### Objective a
In the post on Python string object representation, which CPython version are the examples specific to?

· cpython python gdb object structure unicode

Python string object representation

Introduction:

This post will try to explain this simple code snippet:

>>> import sys
>>> s = "A"
>>> len(s)
1
>>> sys.getsizeof(s)
50

Why the size of a single ASCII character string is 50 bytes?

The strings in Python are not simply an array of characters like C-strings also known as ASCIIZ (ASCII Zero-terminated) strings.

According to the documentation, sys.getsizeof returns the size of an object in bytes. A string objects in Python are really sequences of unicode characters and we can use this simple trick to get the actual size of a single code point:

>>> s = "A"
>>> sys.getsizeof(s + "@") - sys.getsizeof(s)
1
>>> s = "🐙"
>>> sys.getsizeof(s + "@") - sys.getsizeof(s)
4

(The subtraction is required because the actual number of bytes required to store a string is greater than the size of its characters.)

So let’s find out why the size of our string is not equal to the sum of individual characters (a single character “A” in our case). We know that a size of a single character in C data types is 1 byte (8 bits), let’s see what are these extra 49 bytes.

NOTE: All examples in this post are specific to CPython (Python 3.8.0) implementation so there is no guarantee that these structures won’t change in future releases. The results may also vary in case of a different platforms and their data models (LP64 or LLP64).

The PEP 393 introduced “Flexible String Representation” to support multiple internal representations for different encodings.

(Listing for finding displayed items)

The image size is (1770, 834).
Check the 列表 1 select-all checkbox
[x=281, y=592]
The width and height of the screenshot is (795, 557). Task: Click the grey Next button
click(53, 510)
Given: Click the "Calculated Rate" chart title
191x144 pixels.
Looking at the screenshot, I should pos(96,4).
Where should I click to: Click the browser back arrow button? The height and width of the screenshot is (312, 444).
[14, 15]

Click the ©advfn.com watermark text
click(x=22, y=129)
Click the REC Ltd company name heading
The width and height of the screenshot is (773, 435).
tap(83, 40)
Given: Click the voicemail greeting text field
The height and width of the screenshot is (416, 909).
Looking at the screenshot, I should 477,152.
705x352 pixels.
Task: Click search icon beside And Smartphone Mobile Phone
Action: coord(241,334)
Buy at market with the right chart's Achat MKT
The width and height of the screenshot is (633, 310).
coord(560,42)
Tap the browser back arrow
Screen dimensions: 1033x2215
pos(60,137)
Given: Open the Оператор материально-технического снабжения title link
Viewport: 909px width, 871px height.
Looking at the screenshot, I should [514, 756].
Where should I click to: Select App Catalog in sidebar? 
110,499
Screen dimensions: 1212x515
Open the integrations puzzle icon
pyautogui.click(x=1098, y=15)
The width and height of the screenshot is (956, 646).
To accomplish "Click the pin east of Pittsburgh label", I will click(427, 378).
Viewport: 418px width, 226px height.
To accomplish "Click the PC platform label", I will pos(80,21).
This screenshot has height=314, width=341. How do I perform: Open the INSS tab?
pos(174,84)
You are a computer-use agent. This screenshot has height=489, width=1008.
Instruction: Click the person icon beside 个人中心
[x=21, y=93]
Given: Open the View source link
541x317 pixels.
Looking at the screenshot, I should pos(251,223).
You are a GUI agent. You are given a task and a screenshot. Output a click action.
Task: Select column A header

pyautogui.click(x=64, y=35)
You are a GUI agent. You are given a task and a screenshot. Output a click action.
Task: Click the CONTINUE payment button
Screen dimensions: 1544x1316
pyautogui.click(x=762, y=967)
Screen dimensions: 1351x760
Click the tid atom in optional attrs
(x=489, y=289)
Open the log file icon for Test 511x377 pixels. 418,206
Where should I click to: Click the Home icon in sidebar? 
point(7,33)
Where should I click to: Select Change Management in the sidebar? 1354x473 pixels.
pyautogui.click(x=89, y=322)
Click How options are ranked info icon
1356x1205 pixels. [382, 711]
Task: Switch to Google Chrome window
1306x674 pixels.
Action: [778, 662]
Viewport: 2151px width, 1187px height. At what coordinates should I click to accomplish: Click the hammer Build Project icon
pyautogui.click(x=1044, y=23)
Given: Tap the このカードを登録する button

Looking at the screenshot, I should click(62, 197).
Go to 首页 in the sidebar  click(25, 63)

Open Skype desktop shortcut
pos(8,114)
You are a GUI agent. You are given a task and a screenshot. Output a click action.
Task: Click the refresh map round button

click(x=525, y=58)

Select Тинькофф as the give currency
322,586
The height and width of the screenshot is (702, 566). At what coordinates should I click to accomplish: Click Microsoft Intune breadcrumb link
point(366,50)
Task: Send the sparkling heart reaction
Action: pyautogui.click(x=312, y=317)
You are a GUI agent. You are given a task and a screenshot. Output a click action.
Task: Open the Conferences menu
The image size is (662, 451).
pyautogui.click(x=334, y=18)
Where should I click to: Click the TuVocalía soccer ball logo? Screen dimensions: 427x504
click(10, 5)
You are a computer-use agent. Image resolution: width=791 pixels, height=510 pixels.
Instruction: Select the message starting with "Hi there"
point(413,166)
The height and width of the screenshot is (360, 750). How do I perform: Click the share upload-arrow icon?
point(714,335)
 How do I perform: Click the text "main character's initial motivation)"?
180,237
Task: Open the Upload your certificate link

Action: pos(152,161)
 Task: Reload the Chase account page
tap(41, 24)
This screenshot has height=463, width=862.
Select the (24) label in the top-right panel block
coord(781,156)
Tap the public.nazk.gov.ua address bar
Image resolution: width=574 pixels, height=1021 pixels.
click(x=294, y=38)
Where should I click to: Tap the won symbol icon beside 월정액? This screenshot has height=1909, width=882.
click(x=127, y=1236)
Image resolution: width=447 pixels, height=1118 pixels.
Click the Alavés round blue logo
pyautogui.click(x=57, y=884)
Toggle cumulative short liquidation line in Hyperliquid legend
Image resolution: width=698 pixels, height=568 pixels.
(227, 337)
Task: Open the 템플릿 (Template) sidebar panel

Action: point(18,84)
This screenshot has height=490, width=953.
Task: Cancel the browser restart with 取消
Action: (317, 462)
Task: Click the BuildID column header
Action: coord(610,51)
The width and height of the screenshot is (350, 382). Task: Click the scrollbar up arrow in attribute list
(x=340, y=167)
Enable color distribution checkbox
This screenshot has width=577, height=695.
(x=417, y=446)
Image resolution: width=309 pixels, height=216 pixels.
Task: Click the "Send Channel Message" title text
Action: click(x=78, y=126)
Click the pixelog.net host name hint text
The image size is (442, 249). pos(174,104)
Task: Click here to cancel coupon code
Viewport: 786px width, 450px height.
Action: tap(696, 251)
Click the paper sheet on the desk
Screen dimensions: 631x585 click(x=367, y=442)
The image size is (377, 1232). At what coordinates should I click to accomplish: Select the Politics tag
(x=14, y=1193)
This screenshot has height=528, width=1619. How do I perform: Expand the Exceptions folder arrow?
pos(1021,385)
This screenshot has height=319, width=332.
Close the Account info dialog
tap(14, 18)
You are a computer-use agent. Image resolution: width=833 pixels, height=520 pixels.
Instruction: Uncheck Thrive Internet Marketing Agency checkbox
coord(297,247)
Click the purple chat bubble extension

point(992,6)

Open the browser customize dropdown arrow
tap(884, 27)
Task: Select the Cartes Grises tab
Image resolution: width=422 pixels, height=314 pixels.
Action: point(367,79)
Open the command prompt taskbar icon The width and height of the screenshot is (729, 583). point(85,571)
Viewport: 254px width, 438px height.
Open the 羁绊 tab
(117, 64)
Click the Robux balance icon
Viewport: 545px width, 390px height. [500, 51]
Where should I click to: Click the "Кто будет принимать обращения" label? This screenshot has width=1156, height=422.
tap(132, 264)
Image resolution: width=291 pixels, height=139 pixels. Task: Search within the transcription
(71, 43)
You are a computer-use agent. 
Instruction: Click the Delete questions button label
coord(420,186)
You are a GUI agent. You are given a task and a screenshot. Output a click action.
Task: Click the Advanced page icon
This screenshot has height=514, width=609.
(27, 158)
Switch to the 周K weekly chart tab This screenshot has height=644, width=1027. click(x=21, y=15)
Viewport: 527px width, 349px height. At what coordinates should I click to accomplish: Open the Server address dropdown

### Objective b
Reproduce everything in the listing from the line containing "Given: Open the Оператор" down to the line containing "I will pos(80,21).", replacing "Viewport" with "Window" and leaving all else unchanged.

### Finished answer a
Python 3.8.0

### Finished answer b
Given: Open the Оператор материально-технического снабжения title link
Window: 909px width, 871px height.
Looking at the screenshot, I should [514, 756].
Where should I click to: Select App Catalog in sidebar? 
110,499
Screen dimensions: 1212x515
Open the integrations puzzle icon
pyautogui.click(x=1098, y=15)
The width and height of the screenshot is (956, 646).
To accomplish "Click the pin east of Pittsburgh label", I will click(427, 378).
Window: 418px width, 226px height.
To accomplish "Click the PC platform label", I will pos(80,21).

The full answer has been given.